NOVEMBER 26 — Those nasty Europeans.
For years they’ve pretended to be our friends, but now — at the slightest hint of trouble — they are showing their true colours and proving themselves to be nothing but a bunch of mean and vicious Brit-haters. How dare they?!
I am talking, of course, about Brexit, and this week’s discovery that the United Kingdom’s impending divorce from the rest of the continent will actually have some negative consequences.
It’s been a pretty busy week in the strange world of Brexit, and none of it has been good news for the UK.
On Monday, it was announced that the European Medicines Agency, which until now has been based in London, will relocate to Amsterdam, while the European Banking Authority will also leave the English capital and move to Paris.
The direct impact of these administrative shake-ups will be the loss of more than 1,000 jobs, with an additional indirect hit of the removal of thousands of pounds of revenue for hotels and restaurants due to the departure of regular well-attended conferences.
Perhaps most importantly, the UK will also now have to set up its own system for vetting new medicines following the impending relocation of the central European authority, which is sure to be a complex and costly process and, it is feared, could lead to tens of thousands of patients being denied access to treatment while the new processes are put in place.
Another snub was delivered later in the week when the EU confirmed that British cities will no longer, in the wake of Brexit, be eligible to apply for the status of “European City of Culture” — an award which is bestowed each year upon a couple of cities and results in a series of high-profile cultural events along with considerable investment in infrastructure.
To complete a miserable week for Camp Brexit, there have also been leaks from an Irish government report which paints the British government in a highly unfavourable light, with leaders from across Europe banding together to brand their UK counterparts as incompetent and ridden by internal conflict.
All in all, then, you’d perhaps conclude that even the staunchest supporters of Brexit would be starting to have second thoughts about the consequences of last year’s vote.

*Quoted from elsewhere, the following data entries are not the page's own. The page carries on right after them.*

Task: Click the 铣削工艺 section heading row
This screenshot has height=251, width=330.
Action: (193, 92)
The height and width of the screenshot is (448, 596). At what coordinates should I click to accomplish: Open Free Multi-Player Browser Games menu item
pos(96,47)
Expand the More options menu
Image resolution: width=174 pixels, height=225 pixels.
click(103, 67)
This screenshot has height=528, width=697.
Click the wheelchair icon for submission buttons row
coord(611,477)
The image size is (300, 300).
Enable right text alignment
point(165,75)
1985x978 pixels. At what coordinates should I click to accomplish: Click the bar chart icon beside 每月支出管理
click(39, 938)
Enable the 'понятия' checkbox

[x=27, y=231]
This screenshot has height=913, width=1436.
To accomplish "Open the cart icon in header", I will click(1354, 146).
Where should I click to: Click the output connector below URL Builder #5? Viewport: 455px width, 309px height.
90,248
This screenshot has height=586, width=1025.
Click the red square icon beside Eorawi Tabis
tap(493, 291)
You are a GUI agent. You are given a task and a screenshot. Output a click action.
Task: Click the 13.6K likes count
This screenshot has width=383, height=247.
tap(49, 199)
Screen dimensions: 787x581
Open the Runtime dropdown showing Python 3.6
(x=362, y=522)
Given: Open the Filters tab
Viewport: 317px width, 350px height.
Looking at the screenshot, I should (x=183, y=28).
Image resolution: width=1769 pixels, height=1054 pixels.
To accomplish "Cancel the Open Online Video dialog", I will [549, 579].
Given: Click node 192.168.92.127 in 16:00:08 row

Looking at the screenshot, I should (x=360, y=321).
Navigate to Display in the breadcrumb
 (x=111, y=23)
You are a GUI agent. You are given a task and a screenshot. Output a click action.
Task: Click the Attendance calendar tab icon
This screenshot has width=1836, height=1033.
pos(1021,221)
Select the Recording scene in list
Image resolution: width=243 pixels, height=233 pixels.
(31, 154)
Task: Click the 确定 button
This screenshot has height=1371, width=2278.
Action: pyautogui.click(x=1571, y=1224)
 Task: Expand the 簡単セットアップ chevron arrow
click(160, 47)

But in reality, that’s not the case. Because the truth is that Britain is brutally and probably irreconcilably divided between opponents of Brexit — the kind of people who will have been saddened by this week’s developments — and supporters of Brexit, who really couldn’t care less.
The average supporter of the British divorce from the EU has no interest whatsoever in the location of some obscure administrative medical and financial offices.
They don’t give two hoots about Dundee or Leeds or wherever being denied the opportunity to call itself a made-up title like a cultural capital. They don’t give a damn what foreign politicians think about Boris Johnson.
All they care about is Britain taking this moment in time as a chance to reassert itself as a proud and independent nation, answerable to nobody but Britons and keeping itself at a safe distance — at least 20 miles, the width of the Channel between south-east England and north-west France — from whatever might be happening “on the continent”, as they habitually refer to the rest of Europe.
At the more extreme ends of the Brexit spectrum, all they care about is “getting our country back”, whatever that means, and kicking out the foreigners — especially the brown ones and the ones who talk funny languages.
Why on earth would people who think like that, whose window on the world is so narrow, be at all disappointed to learn that an obscure branch of medical services, which they have never heard of, is moving to Amsterdam?
In fact, they’re likely to be pleased rather than disappointed, happily waving goodbye to one of those many unnecessary groups of Brussels bureaucrats who have been slowly but surely chipping away at British sovereignty in the last few years.
“We don’t need a European Medicines Agency!” they will be yelping. “We only need a British Medicines Agency! And it will be much better than anything involving those Frenchies!”
Ok, I’m painting an exaggerated (slightly) picture for effect, but you get the point. People who are opposed to Brexit are dismayed by the news that a pair of prestigious administrative bodies are leaving the UK because they believe that pan-European co-operation and the exchange of ideas are good things.
But the many millions of people who like the idea of the UK abandoning the EU and following its own path are, in direct contrast, fervently opposed to the idea of foreigners meddling in British affairs. For them, pan-European co-operation and the exchange of ideas are bad things, and anything that makes them go away should be celebrated.
So it’s really a bit of an impasse, and the only thing which will make either side revise their opinions is if their lives are directly impacted by the changes that are bound to take place.
If the pro-Europeans discover that conducting business and providing health care becomes easier and more efficient without the irritating red tape of over-sized European organisations, they may start to think that Brexit is actually a pretty good idea.
Or, and much more likely, if a member of the “Make Britain Great Again” gang suddenly becomes aware that Aunty Ethel can’t get the medicines she needs because they haven’t been put on the market yet in the UK, even though sufferers of the same conditions in Germany and Italy are receiving effective treatment, their assumption that British is best could come under revision.
For now, though, the only people who will be saddened by the “bad news” surrounding Brexit are those who don’t want Brexit to happen in the first place. For everyone else, it’s business as usual. British business, that is.
* This is the personal opinion of the columnist.